Instruction: Update the records by replacing every "sidebar" with "side panel", and leave everything else unchanged.

(Records of locating words and elements)

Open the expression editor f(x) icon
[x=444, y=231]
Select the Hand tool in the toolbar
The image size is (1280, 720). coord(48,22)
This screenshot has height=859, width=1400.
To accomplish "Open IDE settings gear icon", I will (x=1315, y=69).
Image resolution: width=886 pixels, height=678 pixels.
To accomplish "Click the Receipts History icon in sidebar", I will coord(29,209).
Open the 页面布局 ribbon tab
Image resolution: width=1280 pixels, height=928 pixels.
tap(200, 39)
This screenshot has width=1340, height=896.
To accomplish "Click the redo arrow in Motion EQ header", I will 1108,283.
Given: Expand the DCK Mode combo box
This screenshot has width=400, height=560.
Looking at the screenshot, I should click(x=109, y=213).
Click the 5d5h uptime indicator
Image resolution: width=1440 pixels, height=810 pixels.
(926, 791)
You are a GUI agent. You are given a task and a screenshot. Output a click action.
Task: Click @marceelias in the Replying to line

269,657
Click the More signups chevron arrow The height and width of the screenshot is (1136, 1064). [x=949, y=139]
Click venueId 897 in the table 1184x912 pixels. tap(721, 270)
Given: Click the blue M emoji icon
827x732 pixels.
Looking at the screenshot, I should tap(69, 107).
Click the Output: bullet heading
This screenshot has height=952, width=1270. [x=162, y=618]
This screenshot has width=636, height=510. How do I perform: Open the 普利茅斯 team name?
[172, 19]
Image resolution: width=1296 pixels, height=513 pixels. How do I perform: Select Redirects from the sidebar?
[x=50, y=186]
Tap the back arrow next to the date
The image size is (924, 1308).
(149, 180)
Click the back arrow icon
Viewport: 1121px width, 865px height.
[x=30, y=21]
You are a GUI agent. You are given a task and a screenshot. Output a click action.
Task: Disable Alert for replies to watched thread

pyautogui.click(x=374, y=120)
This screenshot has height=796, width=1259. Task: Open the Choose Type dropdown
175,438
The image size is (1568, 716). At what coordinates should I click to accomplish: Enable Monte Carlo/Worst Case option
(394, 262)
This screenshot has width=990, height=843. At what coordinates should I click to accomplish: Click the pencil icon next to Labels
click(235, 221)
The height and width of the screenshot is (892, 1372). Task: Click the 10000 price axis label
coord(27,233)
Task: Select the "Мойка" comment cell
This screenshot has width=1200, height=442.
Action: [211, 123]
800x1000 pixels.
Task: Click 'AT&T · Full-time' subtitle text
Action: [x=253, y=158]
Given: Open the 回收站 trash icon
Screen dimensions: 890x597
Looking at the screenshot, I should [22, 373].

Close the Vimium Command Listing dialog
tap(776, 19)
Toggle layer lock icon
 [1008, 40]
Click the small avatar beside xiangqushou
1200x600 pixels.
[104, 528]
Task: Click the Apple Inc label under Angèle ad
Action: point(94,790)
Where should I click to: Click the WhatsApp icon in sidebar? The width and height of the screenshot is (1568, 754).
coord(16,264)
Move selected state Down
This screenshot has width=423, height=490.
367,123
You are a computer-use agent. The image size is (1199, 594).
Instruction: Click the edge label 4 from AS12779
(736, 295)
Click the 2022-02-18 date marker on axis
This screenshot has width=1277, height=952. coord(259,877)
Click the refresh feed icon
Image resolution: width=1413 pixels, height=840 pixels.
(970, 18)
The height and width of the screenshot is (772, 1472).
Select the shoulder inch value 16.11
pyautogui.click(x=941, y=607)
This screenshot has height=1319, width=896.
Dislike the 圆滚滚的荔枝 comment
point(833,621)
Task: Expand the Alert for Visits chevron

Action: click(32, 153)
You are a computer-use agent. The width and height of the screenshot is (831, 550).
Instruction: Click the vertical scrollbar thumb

Task output:
Open the expression editor f(x) icon
[x=444, y=231]
Select the Hand tool in the toolbar
The image size is (1280, 720). coord(48,22)
This screenshot has height=859, width=1400.
To accomplish "Open IDE settings gear icon", I will (x=1315, y=69).
Image resolution: width=886 pixels, height=678 pixels.
To accomplish "Click the Receipts History icon in side panel", I will coord(29,209).
Open the 页面布局 ribbon tab
Image resolution: width=1280 pixels, height=928 pixels.
tap(200, 39)
This screenshot has width=1340, height=896.
To accomplish "Click the redo arrow in Motion EQ header", I will 1108,283.
Given: Expand the DCK Mode combo box
This screenshot has width=400, height=560.
Looking at the screenshot, I should click(x=109, y=213).
Click the 5d5h uptime indicator
Image resolution: width=1440 pixels, height=810 pixels.
(926, 791)
You are a GUI agent. You are given a task and a screenshot. Output a click action.
Task: Click @marceelias in the Replying to line

269,657
Click the More signups chevron arrow The height and width of the screenshot is (1136, 1064). [x=949, y=139]
Click venueId 897 in the table 1184x912 pixels. tap(721, 270)
Given: Click the blue M emoji icon
827x732 pixels.
Looking at the screenshot, I should tap(69, 107).
Click the Output: bullet heading
This screenshot has height=952, width=1270. [x=162, y=618]
This screenshot has width=636, height=510. How do I perform: Open the 普利茅斯 team name?
[172, 19]
Image resolution: width=1296 pixels, height=513 pixels. How do I perform: Select Redirects from the side panel?
[x=50, y=186]
Tap the back arrow next to the date
The image size is (924, 1308).
(149, 180)
Click the back arrow icon
Viewport: 1121px width, 865px height.
[x=30, y=21]
You are a GUI agent. You are given a task and a screenshot. Output a click action.
Task: Disable Alert for replies to watched thread

pyautogui.click(x=374, y=120)
This screenshot has height=796, width=1259. Task: Open the Choose Type dropdown
175,438
The image size is (1568, 716). At what coordinates should I click to accomplish: Enable Monte Carlo/Worst Case option
(394, 262)
This screenshot has width=990, height=843. At what coordinates should I click to accomplish: Click the pencil icon next to Labels
click(235, 221)
The height and width of the screenshot is (892, 1372). Task: Click the 10000 price axis label
coord(27,233)
Task: Select the "Мойка" comment cell
This screenshot has width=1200, height=442.
Action: [211, 123]
800x1000 pixels.
Task: Click 'AT&T · Full-time' subtitle text
Action: [x=253, y=158]
Given: Open the 回收站 trash icon
Screen dimensions: 890x597
Looking at the screenshot, I should [22, 373].

Close the Vimium Command Listing dialog
tap(776, 19)
Toggle layer lock icon
 [1008, 40]
Click the small avatar beside xiangqushou
1200x600 pixels.
[104, 528]
Task: Click the Apple Inc label under Angèle ad
Action: point(94,790)
Where should I click to: Click the WhatsApp icon in side panel? The width and height of the screenshot is (1568, 754).
coord(16,264)
Move selected state Down
This screenshot has width=423, height=490.
367,123
You are a computer-use agent. The image size is (1199, 594).
Instruction: Click the edge label 4 from AS12779
(736, 295)
Click the 2022-02-18 date marker on axis
This screenshot has width=1277, height=952. coord(259,877)
Click the refresh feed icon
Image resolution: width=1413 pixels, height=840 pixels.
(970, 18)
The height and width of the screenshot is (772, 1472).
Select the shoulder inch value 16.11
pyautogui.click(x=941, y=607)
This screenshot has height=1319, width=896.
Dislike the 圆滚滚的荔枝 comment
point(833,621)
Task: Expand the Alert for Visits chevron

Action: click(32, 153)
You are a computer-use agent. The width and height of the screenshot is (831, 550).
Instruction: Click the vertical scrollbar thumb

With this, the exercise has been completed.